= X/Open XA =

Distributed transaction processing standard

For transaction processing in computing, the X/Open XA standard (short for "eXtended Architecture") is a specification released in 1991 by X/Open (which later merged with The Open Group) for distributed transaction processing (DTP).

== Goals ==
The goal of XA is to guarantee atomicity in "global transactions" that are executed across heterogeneous components. A transaction is a unit of work such as transferring money from one person to another. Distributed transactions update multiple data stores (such as databases, application servers, message queues, transactional caches, etc.). To guarantee integrity, XA uses a two-phase commit (2PC) to ensure that all of a transaction's changes either take effect (commit) or do not (roll back), i.e., atomically.

== Architecture ==
Specifically, XA describes the interface between a global transaction manager and a specific application. An application that wants to use XA engages an XA transaction manager using a library or separate service. The transaction manager tracks the participants in the transaction (i.e. the various data stores to which the application writes), and works with them to carry out the two-phase commit. In other words, the XA transaction manager is separate from an application's interactions with servers. XA maintains a log of its decisions to commit or roll back, which it can use to recover in case of a system outage.

Many software vendors support XA (meaning the software can participate in XA transactions), including a variety of relational databases and message brokers.

==Advantages and disadvantages==
Since XA uses two-phase commit, the advantages and disadvantages of that protocol generally apply to XA. The main advantage is that XA (using 2PC) allows an atomic transaction across multiple heterogeneous technologies (e.g. a single transaction could encompass multiple databases from different vendors as well as an email server and a message broker), whereas traditional database transactions are limited to a single database.

The main disadvantage is that 2PC is a blocking protocol: the other servers need to wait for the transaction manager to issue a decision about whether to commit or abort each transaction.
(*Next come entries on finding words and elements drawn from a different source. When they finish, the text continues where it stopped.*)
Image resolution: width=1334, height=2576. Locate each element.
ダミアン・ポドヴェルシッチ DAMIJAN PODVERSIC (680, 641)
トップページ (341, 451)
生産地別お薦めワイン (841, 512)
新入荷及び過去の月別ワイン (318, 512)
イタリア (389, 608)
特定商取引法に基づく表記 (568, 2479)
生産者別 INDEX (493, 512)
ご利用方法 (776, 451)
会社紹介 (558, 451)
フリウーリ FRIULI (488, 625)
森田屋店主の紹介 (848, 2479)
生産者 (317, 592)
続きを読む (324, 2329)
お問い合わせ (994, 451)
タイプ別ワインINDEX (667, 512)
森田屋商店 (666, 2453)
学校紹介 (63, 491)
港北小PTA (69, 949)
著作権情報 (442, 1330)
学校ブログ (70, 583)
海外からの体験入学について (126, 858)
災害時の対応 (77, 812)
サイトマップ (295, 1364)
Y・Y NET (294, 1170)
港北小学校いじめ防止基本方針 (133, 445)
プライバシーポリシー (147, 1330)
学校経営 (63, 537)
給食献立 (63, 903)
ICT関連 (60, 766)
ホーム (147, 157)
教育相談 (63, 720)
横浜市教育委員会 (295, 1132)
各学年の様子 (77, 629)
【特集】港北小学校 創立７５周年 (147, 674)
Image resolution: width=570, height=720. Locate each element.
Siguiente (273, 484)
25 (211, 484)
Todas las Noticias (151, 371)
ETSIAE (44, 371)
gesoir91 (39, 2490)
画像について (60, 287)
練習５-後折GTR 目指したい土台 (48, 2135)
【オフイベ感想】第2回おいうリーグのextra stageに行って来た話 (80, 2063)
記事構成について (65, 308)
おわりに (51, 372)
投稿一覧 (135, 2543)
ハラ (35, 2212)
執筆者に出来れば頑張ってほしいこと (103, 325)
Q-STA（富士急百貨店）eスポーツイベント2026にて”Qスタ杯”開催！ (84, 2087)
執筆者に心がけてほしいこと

If the transaction manager goes offline while transactions are waiting for its final decision, they will be stuck and hold their database locks until the transaction manager comes online again and issues its decision. This extended holding of locks may be disruptive to other applications that are using the same databases.

Moreover, if the transaction manager crashes and its record of decisions cannot be recovered (e.g. due to a bug in how the decisions were logged, or due to data corruption on the server), manual intervention may be necessary. Many XA implementations provide an "escape hatch" for transactions to independently decide whether to commit or abort (without waiting to hear from the transaction manager), but this risks violating the atomicity guarantee and is therefore reserved for emergencies.

==Specification==
The XA specification describes what a resource manager must do to support transactional access. Resource managers that follow this specification are said to be XA-compliant.

The XA specification was based on an interface used in the Tuxedo system developed in the 1980s, but adopted by several systems since then.